Search code examples
perlreplacebulk

Perl find and replace multiple(huge) strings in one shot


Based on a mapping file, i need to search for a string and if found append the replace string to the end of line. I'm traversing through the mapping file line by line and using the below perl one-liner, appending the strings.

Issues:

1.Huge find & replace Entries: But the issues is the mapping file has huge number of entries (~7000 entries) and perl one-liners takes ~1 seconds for each entries which boils down to ~1 Hour to complete the entire replacement.

2.Not Simple Find and Replace: Its not a simple Find & Replace. It is - if found string, append the replace string to EOL. If there is no efficient way to process this, i would even consider replacing rather than appending.

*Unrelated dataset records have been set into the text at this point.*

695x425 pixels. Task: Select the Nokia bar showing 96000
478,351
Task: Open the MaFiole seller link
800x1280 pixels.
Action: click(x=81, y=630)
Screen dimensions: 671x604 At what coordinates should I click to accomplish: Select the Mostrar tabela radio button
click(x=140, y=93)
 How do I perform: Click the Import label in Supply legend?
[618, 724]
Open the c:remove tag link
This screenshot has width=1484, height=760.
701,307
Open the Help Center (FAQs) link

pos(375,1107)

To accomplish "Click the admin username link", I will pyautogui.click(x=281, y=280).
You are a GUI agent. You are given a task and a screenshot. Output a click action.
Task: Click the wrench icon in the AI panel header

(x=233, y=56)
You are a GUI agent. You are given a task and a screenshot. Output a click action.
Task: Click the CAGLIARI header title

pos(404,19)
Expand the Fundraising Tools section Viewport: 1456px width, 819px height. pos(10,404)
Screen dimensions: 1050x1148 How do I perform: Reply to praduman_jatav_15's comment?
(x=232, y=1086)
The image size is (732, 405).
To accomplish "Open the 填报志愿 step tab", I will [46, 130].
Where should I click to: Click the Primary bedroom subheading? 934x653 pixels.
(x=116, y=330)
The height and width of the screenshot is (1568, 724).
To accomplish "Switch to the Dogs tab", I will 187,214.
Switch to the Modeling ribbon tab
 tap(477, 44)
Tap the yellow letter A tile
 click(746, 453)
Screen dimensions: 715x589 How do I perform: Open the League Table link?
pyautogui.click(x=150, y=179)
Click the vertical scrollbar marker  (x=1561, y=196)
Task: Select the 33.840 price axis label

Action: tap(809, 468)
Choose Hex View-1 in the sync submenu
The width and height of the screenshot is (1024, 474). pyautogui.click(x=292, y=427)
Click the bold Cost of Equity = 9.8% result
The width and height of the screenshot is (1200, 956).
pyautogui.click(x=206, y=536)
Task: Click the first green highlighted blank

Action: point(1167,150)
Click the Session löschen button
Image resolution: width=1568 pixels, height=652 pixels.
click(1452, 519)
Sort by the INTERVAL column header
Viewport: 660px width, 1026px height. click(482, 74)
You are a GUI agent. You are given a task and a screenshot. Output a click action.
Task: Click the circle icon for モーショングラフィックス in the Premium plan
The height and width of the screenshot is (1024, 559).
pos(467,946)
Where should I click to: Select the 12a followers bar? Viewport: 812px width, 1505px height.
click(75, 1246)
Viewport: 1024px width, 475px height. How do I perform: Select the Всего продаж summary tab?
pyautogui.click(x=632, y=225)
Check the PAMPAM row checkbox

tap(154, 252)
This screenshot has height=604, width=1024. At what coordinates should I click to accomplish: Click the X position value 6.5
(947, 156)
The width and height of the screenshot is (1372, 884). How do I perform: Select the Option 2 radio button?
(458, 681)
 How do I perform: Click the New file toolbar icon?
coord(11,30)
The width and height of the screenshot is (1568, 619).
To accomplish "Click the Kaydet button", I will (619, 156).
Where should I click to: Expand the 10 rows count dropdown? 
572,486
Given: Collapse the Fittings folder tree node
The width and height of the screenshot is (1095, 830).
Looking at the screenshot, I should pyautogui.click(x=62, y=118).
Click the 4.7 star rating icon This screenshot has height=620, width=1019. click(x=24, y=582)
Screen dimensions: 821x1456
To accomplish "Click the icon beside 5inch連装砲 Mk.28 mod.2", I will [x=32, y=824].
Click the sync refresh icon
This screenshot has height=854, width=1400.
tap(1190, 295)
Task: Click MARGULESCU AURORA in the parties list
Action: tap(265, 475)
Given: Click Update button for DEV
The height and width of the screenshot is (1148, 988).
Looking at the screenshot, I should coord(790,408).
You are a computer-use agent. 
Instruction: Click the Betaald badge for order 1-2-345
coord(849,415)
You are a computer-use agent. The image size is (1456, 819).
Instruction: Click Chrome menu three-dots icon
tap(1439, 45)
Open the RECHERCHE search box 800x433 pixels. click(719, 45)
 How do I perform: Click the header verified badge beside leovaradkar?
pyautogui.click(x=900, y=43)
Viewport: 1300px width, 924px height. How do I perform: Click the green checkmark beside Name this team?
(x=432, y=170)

Mine is on Windows 7 64-Bit environment and im using active perl. No *unix support.

File Samples

Map.csv

findStr1,RplStr1

findStr2,RplStr2

findStr3,RplStr3

.....

findStr7000,RplStr7000

input.csv

col1,col2,col3,findStr1,....col-N

col1,col2,col3,findStr2,....col-N

col1,col2,col3,FIND-STR-NOT-EXIST,....col-N

output.csv (Expected Output)

col1,col2,col3,findStr1,....col-N,**RplStr1**

col1,col2,col3,findStr1,....col-N,**RplStr2**

col1,col2,col3,FIND-STR-NOT-EXIST,....col-N

Perl Code Snippet

One-Liner

perl -pe '/findStr/ && s/$/RplStr/' file.csv


open( INFILE, $MarketMapFile ) or die "Error occured: $!";
    my @data = <INFILE>;


    my $cnt=1;  
    foreach $line (@data) {
        eval {          
            # Remove end of line character.
            $line =~ s/\n//g;
            my ( $eNodeBID, $MarketName ) = split( ',', $line );
            my $exeCmd = 'perl -i.bak -p -e "/'.$eNodeBID.'\(M\)/ && s/$/,'.$MarketName.'/;" '.$CSVFile;
            print "\n $cnt Repelacing $eNodeBID with $MarketName and cmd is $exeCmd";
            system($exeCmd);
            $cnt++;
        }
    }       
    close(INFILE);

Solution

  • To do this in a single pass through your input CSV, it's easiest to store your mapping in a hash. 7000 entries is not particularly huge, but if you're worried about storing all of that in memory you can use Tie::File::AsHash.

    #!/usr/bin/perl
    
    use strict;
    use warnings;
    
    use Text::CSV;
    use Tie::File::AsHash;
    
    tie my %replace, 'Tie::File::AsHash', 'map.csv', split => ',' or die $!;
    
    my $csv = Text::CSV->new({ binary => 1, auto_diag => 1, eol => $/ })
            or die Text::CSV->error_diag;
    
    open my $in_fh, '<', 'input.csv' or die $!;
    open my $out_fh, '>', 'output.csv' or die $!;
    
    while (my $row = $csv->getline($in_fh)) {
        push @$row, $replace{$row->[3]};
        $csv->print($out_fh, $row);
    }
    
    untie %replace;
    close $in_fh;
    close $out_fh;
    

    map.csv

    foo,bar
    apple,orange
    pony,unicorn
    

    input.csv

    field1,field2,field3,pony,field5,field6
    field1,field2,field3,banana,field5,field6
    field1,field2,field3,apple,field5,field6
    

    output.csv

    field1,field2,field3,pony,field5,field6,unicorn
    field1,field2,field3,banana,field5,field6,
    field1,field2,field3,apple,field5,field6,orange
    

    I don't recommend screwing up your CSV format by only appending fields to matching lines, so I add an empty field if a match isn't found.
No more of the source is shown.